A parte i casi di alcuni Comuni colpiti da pesanti crisi industriali e vinti al ballottaggio (oltre ad Assemini, Carbonia e Porto Torres), il M5S si è generalmente posizionato intorno al 10% o anche meno. A Sestu, il movimento grillino, che già alle elezioni europee del 2014 aveva sfiorato la maggioranza assoluta (superata alle politiche) alle ultime comunali ha addirittura ottenuto meno del 20%, facendosi bellamente escludere dal ballottaggio. Le ultime scadenti prove locali del M5S sono state certamente condizionate dagli esasperanti tatticismi di Luigi Di Maio, che è apparso pronto a sostenere tutto e il contrario di tutto pur di andare al governo, e, con le inopinate avances al Partito democratico, ha finito per indisporre la parte più conservatrice dell’elettorato pentastellato, che di alleanze con quel che resta dei ‘komunisti’ (benché da tempo minoritari, tra tatticismi e settarismo, continuano a dettare la linea a sinistra) non vogliono neanche sentir parlare.
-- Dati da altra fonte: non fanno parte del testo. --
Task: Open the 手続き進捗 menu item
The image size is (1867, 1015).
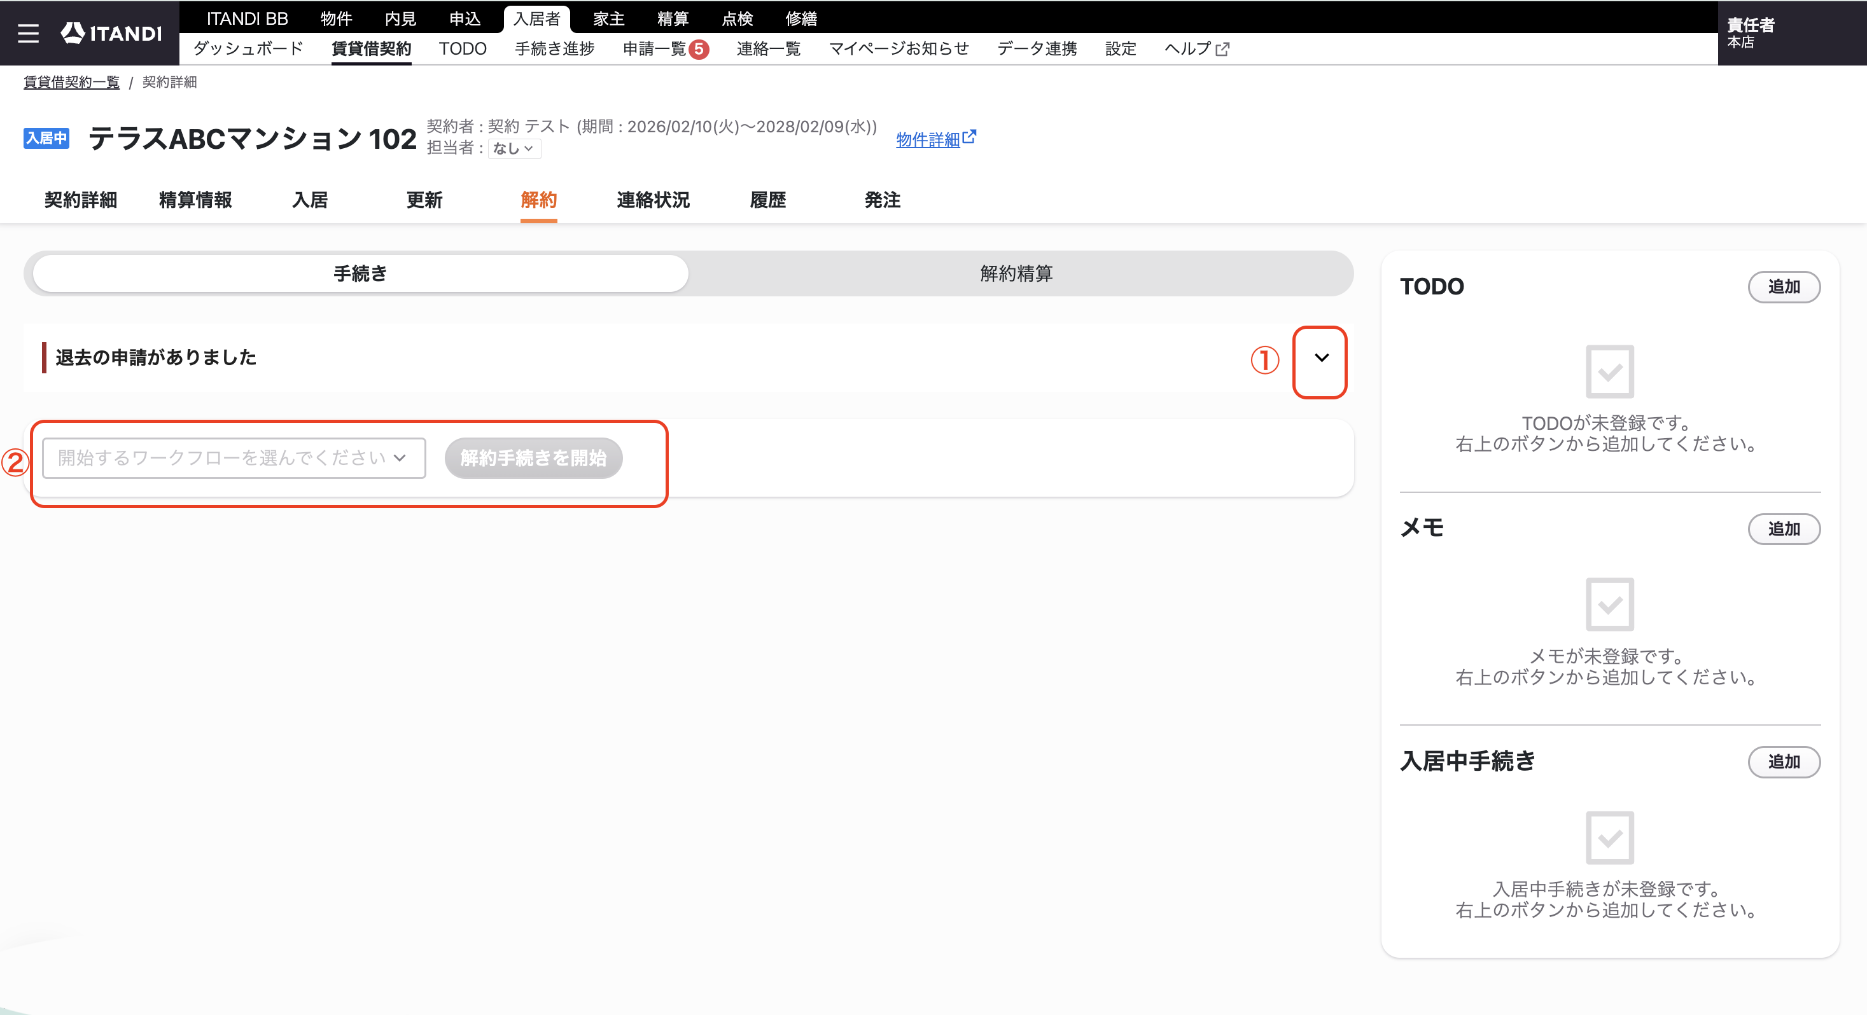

Non sono certo più convinti i numerosi elettori di sinistra che hanno scelto il M5S per sfuggire a quell’inconfondibile ‘puzza di regime’ che si respira nella ‘stravecchia sinistra’, ormai socialmente isolata e radicata soltanto in talune corporazioni, in certi potentati economici e nelle redazioni di giornali sempre meno letti, e che ha negli Andrea Orlando, nei Michele Emiliano e nel fiancheggiatore democristiano Dario Franceschini, oltre che nei neocomunisti di Leu e in imbarazzanti mosche cocchiere tra ‘antifa’ e centri sociali, i più esemplari e meno graditi rappresentanti.
Se il movimento pentastellato non vorrà rimediare in Sardegna un’analoga magra figura, quale quella sperimentata nel FVG, o comunque un’amara delusione come quella molisana, sarebbe consigliabile per l’ormai ex sindaco di Assemini, Mario Puddu, o per chiunque sarà il candidato governatore del M5S alle elezioni regionali sarde, tenere la bussola del Movimento ben lontana dalla ‘sinistra di regime’, la cui imbarazzante vicinanza, se mette in fuga chi dei ‘komunisti’ non vuole manco sentir parlare, lascia perplesso anche chi, pur essendo di sinistra, aveva creduto di trovare nel movimento pentastellato un mezzo efficace e definitivo per sconfiggerla. Proprio il Sindaco di Assemini sa bene di aver vinto le elezioni perché i suoi concittadini, posti davanti a una scelta netta di cui una delle alternative era un esponente della ‘stravecchia sinistra’ locale, ebbero ben pochi dubbi e scelsero lui, giovane ingegnere agli esordi politici.